Magazine article Mortgage Banking

Giving Away the Gain

Magazine article Mortgage Banking

Giving Away the Gain

Article excerpt

AmerUs Mortgage, Des Moines, has been using Freddie Mac's Loan Prospector for 20 months now, and the story of how it's changed the company's operation is an interesting one. But what is AmerUs doing with the impressive time and cost savings that come from using automated underwriting? It is giving it away in price subsidies. At least that's the word from AmerUs President James Taylor, who spoke at the Mortgage Bankers Association's National Technology in Mortgage Banking Conference in Chicago.

Taylor said that using Loan Prospector improved his firm's time between loan application and closing by six days. The time from application to loan approval has been reduced to 10 days or less using the system's collateral assessment component.

The system also produced a savings of $50 to $125 per loan. But Taylor told the conference if you compare his cost of origination in 1994 versus 1995, the bottom line gain would be nothing. That's because the 95 to 55 basis points in savings went toward giving a better rate to borrowers. "I gave it away, unfortunately, in price competition," he said.

If this proves the pattern and not the exception, then price competition in the mortgage markets is going to take a quantum leap forward. And testimonials about all the cost savings that automated underwriting can produce for lenders will be just idle talk. The reality is that the price to play in the mortgage business will just be that much steeper. And if you haven't adopted a streamlined automated underwriting system that pares back your costs, then you won't be able to play for very long, given the new price structure.

Taylor, whose company was among the first users of Loan Prospector in the pilot phase, nevertheless quotes impressive results. Today, 100 percent of AmerUs' conventional production goes through Loan Prospector. The system can give back four categories of responses: Accept (or AcceptPlus), Refer, Caution and Incomplete. At Taylor's firm, retail loan originators are authorized to approve loans with either an Accept or AcceptPlus response from Loan Prospector.

Taylor said the switch to Loan Prospector required loan originators to be much more careful about the quality of the information they take from the borrower and to take more time in getting application data fully upfront. He said that after AmerUs had automated underwriting for a year, it was still struggling with the "garbage-in, garbage-out syndrome." So the Iowa-based company put its originators through training on how to read pay stubs from the top employers in Iowa. And Taylor said the company also asked the mortgage insurers how they handle lenders that collect bad application information on loans approved with delegated underwriting authority.

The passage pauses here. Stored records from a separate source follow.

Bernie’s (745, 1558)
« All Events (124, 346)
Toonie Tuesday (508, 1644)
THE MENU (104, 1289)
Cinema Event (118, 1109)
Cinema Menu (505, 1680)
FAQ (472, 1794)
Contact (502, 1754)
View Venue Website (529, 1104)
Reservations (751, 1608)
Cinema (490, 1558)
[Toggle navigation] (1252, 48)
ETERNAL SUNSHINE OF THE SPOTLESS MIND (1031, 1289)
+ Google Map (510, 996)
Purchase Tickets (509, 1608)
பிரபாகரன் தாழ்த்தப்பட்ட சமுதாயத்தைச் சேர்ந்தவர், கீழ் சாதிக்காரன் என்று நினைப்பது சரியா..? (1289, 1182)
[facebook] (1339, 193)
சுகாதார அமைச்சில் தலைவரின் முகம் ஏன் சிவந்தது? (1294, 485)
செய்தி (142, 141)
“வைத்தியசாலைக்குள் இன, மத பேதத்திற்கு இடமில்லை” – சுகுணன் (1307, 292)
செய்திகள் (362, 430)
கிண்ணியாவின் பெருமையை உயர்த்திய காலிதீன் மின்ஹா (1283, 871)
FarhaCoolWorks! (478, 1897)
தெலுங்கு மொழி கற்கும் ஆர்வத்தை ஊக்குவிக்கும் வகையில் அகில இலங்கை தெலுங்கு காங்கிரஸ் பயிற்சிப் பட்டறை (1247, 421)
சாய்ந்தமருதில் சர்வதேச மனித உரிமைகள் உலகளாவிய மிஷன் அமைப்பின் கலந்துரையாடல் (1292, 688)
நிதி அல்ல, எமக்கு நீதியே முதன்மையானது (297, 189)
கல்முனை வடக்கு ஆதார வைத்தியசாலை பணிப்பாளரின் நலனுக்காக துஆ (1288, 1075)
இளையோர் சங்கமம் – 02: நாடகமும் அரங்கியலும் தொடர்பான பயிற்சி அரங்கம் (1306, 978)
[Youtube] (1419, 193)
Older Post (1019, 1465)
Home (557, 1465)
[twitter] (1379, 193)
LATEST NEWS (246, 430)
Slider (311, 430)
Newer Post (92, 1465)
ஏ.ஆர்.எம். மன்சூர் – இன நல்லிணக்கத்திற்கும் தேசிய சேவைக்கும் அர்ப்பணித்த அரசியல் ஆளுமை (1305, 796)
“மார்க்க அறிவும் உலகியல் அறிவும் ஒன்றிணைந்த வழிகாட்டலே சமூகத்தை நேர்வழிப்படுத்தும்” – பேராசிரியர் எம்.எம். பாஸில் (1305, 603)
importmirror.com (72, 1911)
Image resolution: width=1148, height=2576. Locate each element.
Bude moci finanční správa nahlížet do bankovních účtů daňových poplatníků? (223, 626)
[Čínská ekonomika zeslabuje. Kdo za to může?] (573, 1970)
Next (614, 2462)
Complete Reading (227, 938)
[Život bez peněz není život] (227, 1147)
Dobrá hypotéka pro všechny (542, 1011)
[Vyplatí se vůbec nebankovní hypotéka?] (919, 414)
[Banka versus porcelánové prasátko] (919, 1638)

AmerUs originators now have to spend more time taking loan applications than in the past in order to collect all the data correctly and sufficiently so that Loan Prospector can be used effectively. Taylor says that the loan application process now can take from 45 minutes to an hour and 15 minutes. He added that good originators spend another hour to three hours taking care of loose ends.

Taylor concedes that the system works until you get to the workload of a super producer. "Our process isn't good for a loan officer that does a lot of loans," he said, adding that a producer that does 40 loans a month might have trouble with the new system. "We are trying to find out what to do for this high-volume loan officer." Originators that do 20 to 30 loans a month in the pipeline, Taylor said, can manage those loans properly given what the lender now is asking for in the new system. …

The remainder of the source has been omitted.